> Action item: Give the data below again, word for word.
*** Provided data
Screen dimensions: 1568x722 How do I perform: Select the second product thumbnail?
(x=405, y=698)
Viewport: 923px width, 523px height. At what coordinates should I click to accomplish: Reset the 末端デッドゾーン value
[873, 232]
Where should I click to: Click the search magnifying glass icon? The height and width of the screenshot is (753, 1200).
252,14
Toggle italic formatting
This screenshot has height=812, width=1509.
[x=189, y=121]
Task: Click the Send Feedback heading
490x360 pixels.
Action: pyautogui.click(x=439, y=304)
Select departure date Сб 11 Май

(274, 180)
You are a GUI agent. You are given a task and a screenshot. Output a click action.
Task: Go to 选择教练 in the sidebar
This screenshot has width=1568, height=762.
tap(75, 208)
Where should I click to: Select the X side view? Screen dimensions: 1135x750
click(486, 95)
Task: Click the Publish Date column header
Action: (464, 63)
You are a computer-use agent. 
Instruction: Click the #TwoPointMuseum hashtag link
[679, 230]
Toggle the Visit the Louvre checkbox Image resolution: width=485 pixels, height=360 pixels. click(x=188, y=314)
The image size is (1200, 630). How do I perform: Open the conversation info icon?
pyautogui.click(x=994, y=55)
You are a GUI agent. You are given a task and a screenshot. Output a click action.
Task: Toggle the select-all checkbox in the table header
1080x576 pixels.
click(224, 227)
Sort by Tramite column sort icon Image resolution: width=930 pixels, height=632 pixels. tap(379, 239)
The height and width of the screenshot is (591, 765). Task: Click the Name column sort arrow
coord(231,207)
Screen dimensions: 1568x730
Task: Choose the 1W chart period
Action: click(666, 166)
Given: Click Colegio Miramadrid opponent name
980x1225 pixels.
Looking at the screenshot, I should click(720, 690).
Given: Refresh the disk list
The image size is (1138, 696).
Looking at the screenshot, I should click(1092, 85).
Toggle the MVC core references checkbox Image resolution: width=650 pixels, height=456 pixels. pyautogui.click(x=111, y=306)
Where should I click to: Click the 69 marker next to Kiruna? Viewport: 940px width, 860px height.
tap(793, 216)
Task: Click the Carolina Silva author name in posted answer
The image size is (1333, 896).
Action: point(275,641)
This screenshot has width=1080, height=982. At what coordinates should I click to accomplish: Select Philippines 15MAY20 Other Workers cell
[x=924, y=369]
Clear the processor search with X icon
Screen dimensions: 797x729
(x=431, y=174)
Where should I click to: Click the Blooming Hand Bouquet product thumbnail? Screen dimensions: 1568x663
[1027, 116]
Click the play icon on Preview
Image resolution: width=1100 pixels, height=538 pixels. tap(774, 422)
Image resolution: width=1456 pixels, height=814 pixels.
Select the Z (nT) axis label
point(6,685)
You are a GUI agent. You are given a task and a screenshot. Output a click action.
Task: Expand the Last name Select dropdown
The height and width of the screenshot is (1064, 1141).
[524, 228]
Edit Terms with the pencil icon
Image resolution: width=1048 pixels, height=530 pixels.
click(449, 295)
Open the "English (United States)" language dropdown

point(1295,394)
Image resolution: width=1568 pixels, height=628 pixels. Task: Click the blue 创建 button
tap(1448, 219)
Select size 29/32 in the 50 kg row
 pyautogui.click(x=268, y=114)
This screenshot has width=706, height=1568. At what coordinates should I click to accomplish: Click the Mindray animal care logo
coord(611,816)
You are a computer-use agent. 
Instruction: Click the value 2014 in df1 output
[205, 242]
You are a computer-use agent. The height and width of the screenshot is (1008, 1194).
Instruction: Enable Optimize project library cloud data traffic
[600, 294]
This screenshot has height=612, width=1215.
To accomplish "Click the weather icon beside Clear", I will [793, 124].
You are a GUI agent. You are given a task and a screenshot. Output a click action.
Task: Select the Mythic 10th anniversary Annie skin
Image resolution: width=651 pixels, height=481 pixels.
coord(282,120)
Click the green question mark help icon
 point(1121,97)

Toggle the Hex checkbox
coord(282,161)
******
> Solution:
Screen dimensions: 1568x722 How do I perform: Select the second product thumbnail?
(x=405, y=698)
Viewport: 923px width, 523px height. At what coordinates should I click to accomplish: Reset the 末端デッドゾーン value
[873, 232]
Where should I click to: Click the search magnifying glass icon? The height and width of the screenshot is (753, 1200).
252,14
Toggle italic formatting
This screenshot has height=812, width=1509.
[x=189, y=121]
Task: Click the Send Feedback heading
490x360 pixels.
Action: pyautogui.click(x=439, y=304)
Select departure date Сб 11 Май

(274, 180)
You are a GUI agent. You are given a task and a screenshot. Output a click action.
Task: Go to 选择教练 in the sidebar
This screenshot has width=1568, height=762.
tap(75, 208)
Where should I click to: Select the X side view? Screen dimensions: 1135x750
click(486, 95)
Task: Click the Publish Date column header
Action: (464, 63)
You are a computer-use agent. 
Instruction: Click the #TwoPointMuseum hashtag link
[679, 230]
Toggle the Visit the Louvre checkbox Image resolution: width=485 pixels, height=360 pixels. click(x=188, y=314)
The image size is (1200, 630). How do I perform: Open the conversation info icon?
pyautogui.click(x=994, y=55)
You are a GUI agent. You are given a task and a screenshot. Output a click action.
Task: Toggle the select-all checkbox in the table header
1080x576 pixels.
click(224, 227)
Sort by Tramite column sort icon Image resolution: width=930 pixels, height=632 pixels. tap(379, 239)
The height and width of the screenshot is (591, 765). Task: Click the Name column sort arrow
coord(231,207)
Screen dimensions: 1568x730
Task: Choose the 1W chart period
Action: click(666, 166)
Given: Click Colegio Miramadrid opponent name
980x1225 pixels.
Looking at the screenshot, I should click(720, 690).
Given: Refresh the disk list
The image size is (1138, 696).
Looking at the screenshot, I should click(1092, 85).
Toggle the MVC core references checkbox Image resolution: width=650 pixels, height=456 pixels. pyautogui.click(x=111, y=306)
Where should I click to: Click the 69 marker next to Kiruna? Viewport: 940px width, 860px height.
tap(793, 216)
Task: Click the Carolina Silva author name in posted answer
The image size is (1333, 896).
Action: point(275,641)
This screenshot has width=1080, height=982. At what coordinates should I click to accomplish: Select Philippines 15MAY20 Other Workers cell
[x=924, y=369]
Clear the processor search with X icon
Screen dimensions: 797x729
(x=431, y=174)
Where should I click to: Click the Blooming Hand Bouquet product thumbnail? Screen dimensions: 1568x663
[1027, 116]
Click the play icon on Preview
Image resolution: width=1100 pixels, height=538 pixels. tap(774, 422)
Image resolution: width=1456 pixels, height=814 pixels.
Select the Z (nT) axis label
point(6,685)
You are a GUI agent. You are given a task and a screenshot. Output a click action.
Task: Expand the Last name Select dropdown
The height and width of the screenshot is (1064, 1141).
[524, 228]
Edit Terms with the pencil icon
Image resolution: width=1048 pixels, height=530 pixels.
click(449, 295)
Open the "English (United States)" language dropdown

point(1295,394)
Image resolution: width=1568 pixels, height=628 pixels. Task: Click the blue 创建 button
tap(1448, 219)
Select size 29/32 in the 50 kg row
 pyautogui.click(x=268, y=114)
This screenshot has width=706, height=1568. At what coordinates should I click to accomplish: Click the Mindray animal care logo
coord(611,816)
You are a computer-use agent. 
Instruction: Click the value 2014 in df1 output
[205, 242]
You are a computer-use agent. The height and width of the screenshot is (1008, 1194).
Instruction: Enable Optimize project library cloud data traffic
[600, 294]
This screenshot has height=612, width=1215.
To accomplish "Click the weather icon beside Clear", I will [793, 124].
You are a GUI agent. You are given a task and a screenshot. Output a click action.
Task: Select the Mythic 10th anniversary Annie skin
Image resolution: width=651 pixels, height=481 pixels.
coord(282,120)
Click the green question mark help icon
 point(1121,97)

Toggle the Hex checkbox
coord(282,161)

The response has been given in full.